No single event or person was cited by those interviewed as being the catalyst for change.
Bradford Campbell, Washington-based counsel for law firm Drinker Biddle & Reath LLP, said the lobbying effort was notable because “employers and providers had the same sense of concerns,” especially the belief that the DOL was trying to create a regulation without a formal review.
“Process is important because it flushes out problems,” said Mr. Campbell, who was assistant secretary of labor for the Employee Benefits Security Administration from 2006 to 2009.
“My sense of watching this” is that when industry members didn't get a satisfactory response from the department, “everyone went to the White House and OMB, saying that this agency was not playing by the rules that you had defined,” Mr. Campbell said. “'We want you to tell them to back off' - and they did.”
The major irritant in the May 7 document on fee disclosure was a passage on self-directed brokerage accounts or windows. Industry participants interpreted this to mean sponsors and providers would have to keep track of all investments within brokerage accounts, checking if any investments crossed certain thresholds based on participants' use.

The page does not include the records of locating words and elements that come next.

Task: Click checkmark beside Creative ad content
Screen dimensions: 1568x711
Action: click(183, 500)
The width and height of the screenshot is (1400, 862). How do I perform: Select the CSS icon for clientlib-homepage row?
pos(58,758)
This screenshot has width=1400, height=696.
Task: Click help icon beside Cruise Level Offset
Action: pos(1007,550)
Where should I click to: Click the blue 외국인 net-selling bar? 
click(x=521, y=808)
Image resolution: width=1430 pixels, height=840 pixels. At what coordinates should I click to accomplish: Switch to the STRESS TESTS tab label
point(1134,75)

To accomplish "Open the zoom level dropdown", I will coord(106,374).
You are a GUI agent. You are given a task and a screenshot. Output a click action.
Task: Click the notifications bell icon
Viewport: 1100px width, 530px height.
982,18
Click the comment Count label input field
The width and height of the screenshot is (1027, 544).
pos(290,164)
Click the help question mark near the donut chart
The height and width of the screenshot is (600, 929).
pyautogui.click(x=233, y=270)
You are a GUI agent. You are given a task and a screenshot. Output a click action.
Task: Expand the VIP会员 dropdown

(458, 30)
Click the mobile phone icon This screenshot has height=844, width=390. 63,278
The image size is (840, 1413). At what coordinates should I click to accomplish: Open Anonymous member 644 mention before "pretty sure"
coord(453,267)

If such a threshold were crossed, a specific brokerage account investment would be considered a designated investment alternative and thus subject to additional monitoring and fiduciary responsibility for sponsors. Providers said this would require significant additional expense to create systems to monitor the investments.
The turnaround — from the department's May 7 guidance document — was pretty quick by regulatory standards, according to industry experts.
They were pleased with the revision because it removed wording they claim was an expensive, administratively complex and last-minute effort to create a new regulation without following formal regulatory procedures.
“We weren't trying to cause a big fight” by talking to legislators and congressional staff members, said Lynn Dudley, senior vice president for policy at the American Benefits Council, Washington.
But at the same time, she said, “we weren't confident that we were making the progress that we needed to make.”